--- DATA FOR THIS TASK ---

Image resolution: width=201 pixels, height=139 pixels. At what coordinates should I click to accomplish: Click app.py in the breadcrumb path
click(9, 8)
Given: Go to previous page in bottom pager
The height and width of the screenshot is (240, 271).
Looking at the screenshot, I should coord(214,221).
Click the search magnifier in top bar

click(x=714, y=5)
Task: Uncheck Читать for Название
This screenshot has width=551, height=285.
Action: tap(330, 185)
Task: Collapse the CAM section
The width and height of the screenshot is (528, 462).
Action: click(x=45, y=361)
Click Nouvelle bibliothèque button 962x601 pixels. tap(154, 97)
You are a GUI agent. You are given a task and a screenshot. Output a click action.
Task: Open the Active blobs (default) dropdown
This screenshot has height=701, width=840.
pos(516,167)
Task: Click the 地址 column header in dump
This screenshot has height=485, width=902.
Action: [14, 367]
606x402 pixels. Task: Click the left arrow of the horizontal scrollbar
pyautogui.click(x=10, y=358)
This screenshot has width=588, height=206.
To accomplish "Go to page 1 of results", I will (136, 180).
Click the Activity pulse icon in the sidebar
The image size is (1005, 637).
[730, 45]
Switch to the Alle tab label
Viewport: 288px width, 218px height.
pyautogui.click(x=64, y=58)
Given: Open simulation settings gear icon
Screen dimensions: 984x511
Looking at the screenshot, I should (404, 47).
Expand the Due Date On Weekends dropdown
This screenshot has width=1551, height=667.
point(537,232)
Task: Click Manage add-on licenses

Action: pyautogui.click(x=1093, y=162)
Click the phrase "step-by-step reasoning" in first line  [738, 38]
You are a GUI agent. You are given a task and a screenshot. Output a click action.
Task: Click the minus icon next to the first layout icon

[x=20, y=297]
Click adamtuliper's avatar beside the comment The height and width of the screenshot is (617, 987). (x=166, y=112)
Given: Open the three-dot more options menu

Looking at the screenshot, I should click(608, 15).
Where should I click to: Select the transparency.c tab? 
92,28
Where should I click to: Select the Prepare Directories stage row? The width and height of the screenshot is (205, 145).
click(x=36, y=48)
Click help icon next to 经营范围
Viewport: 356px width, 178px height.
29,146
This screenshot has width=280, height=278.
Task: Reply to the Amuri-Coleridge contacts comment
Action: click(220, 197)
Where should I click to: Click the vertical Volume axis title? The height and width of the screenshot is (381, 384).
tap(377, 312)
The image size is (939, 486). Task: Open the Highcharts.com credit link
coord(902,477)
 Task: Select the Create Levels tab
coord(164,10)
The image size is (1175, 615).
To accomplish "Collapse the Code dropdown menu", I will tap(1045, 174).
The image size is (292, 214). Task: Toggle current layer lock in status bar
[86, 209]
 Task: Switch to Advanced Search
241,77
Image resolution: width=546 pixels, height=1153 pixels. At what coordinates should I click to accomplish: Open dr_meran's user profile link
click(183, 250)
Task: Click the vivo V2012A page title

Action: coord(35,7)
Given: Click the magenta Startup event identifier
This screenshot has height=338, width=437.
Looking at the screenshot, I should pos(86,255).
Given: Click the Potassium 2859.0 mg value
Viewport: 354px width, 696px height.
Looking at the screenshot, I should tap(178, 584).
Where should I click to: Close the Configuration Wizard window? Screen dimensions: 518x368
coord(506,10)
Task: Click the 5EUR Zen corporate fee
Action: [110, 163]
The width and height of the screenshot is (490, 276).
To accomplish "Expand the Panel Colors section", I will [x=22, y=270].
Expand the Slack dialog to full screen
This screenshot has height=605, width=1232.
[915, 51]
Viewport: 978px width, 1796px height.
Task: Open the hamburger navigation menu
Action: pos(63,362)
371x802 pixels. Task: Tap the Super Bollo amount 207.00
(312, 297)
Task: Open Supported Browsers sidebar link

---

• _WHAT YOU ARE ASKED TO DO_: Would you repeat the records above without any changes?

• _ANSWER SPACE_:
Image resolution: width=201 pixels, height=139 pixels. At what coordinates should I click to accomplish: Click app.py in the breadcrumb path
click(9, 8)
Given: Go to previous page in bottom pager
The height and width of the screenshot is (240, 271).
Looking at the screenshot, I should coord(214,221).
Click the search magnifier in top bar

click(x=714, y=5)
Task: Uncheck Читать for Название
This screenshot has width=551, height=285.
Action: tap(330, 185)
Task: Collapse the CAM section
The width and height of the screenshot is (528, 462).
Action: click(x=45, y=361)
Click Nouvelle bibliothèque button 962x601 pixels. tap(154, 97)
You are a GUI agent. You are given a task and a screenshot. Output a click action.
Task: Open the Active blobs (default) dropdown
This screenshot has height=701, width=840.
pos(516,167)
Task: Click the 地址 column header in dump
This screenshot has height=485, width=902.
Action: [14, 367]
606x402 pixels. Task: Click the left arrow of the horizontal scrollbar
pyautogui.click(x=10, y=358)
This screenshot has width=588, height=206.
To accomplish "Go to page 1 of results", I will (136, 180).
Click the Activity pulse icon in the sidebar
The image size is (1005, 637).
[730, 45]
Switch to the Alle tab label
Viewport: 288px width, 218px height.
pyautogui.click(x=64, y=58)
Given: Open simulation settings gear icon
Screen dimensions: 984x511
Looking at the screenshot, I should (404, 47).
Expand the Due Date On Weekends dropdown
This screenshot has width=1551, height=667.
point(537,232)
Task: Click Manage add-on licenses

Action: pyautogui.click(x=1093, y=162)
Click the phrase "step-by-step reasoning" in first line  [738, 38]
You are a GUI agent. You are given a task and a screenshot. Output a click action.
Task: Click the minus icon next to the first layout icon

[x=20, y=297]
Click adamtuliper's avatar beside the comment The height and width of the screenshot is (617, 987). (x=166, y=112)
Given: Open the three-dot more options menu

Looking at the screenshot, I should click(608, 15).
Where should I click to: Select the transparency.c tab? 
92,28
Where should I click to: Select the Prepare Directories stage row? The width and height of the screenshot is (205, 145).
click(x=36, y=48)
Click help icon next to 经营范围
Viewport: 356px width, 178px height.
29,146
This screenshot has width=280, height=278.
Task: Reply to the Amuri-Coleridge contacts comment
Action: click(220, 197)
Where should I click to: Click the vertical Volume axis title? The height and width of the screenshot is (381, 384).
tap(377, 312)
The image size is (939, 486). Task: Open the Highcharts.com credit link
coord(902,477)
 Task: Select the Create Levels tab
coord(164,10)
The image size is (1175, 615).
To accomplish "Collapse the Code dropdown menu", I will tap(1045, 174).
The image size is (292, 214). Task: Toggle current layer lock in status bar
[86, 209]
 Task: Switch to Advanced Search
241,77
Image resolution: width=546 pixels, height=1153 pixels. At what coordinates should I click to accomplish: Open dr_meran's user profile link
click(183, 250)
Task: Click the vivo V2012A page title

Action: coord(35,7)
Given: Click the magenta Startup event identifier
This screenshot has height=338, width=437.
Looking at the screenshot, I should pos(86,255).
Given: Click the Potassium 2859.0 mg value
Viewport: 354px width, 696px height.
Looking at the screenshot, I should tap(178, 584).
Where should I click to: Close the Configuration Wizard window? Screen dimensions: 518x368
coord(506,10)
Task: Click the 5EUR Zen corporate fee
Action: [110, 163]
The width and height of the screenshot is (490, 276).
To accomplish "Expand the Panel Colors section", I will [x=22, y=270].
Expand the Slack dialog to full screen
This screenshot has height=605, width=1232.
[915, 51]
Viewport: 978px width, 1796px height.
Task: Open the hamburger navigation menu
Action: pos(63,362)
371x802 pixels. Task: Tap the Super Bollo amount 207.00
(312, 297)
Task: Open Supported Browsers sidebar link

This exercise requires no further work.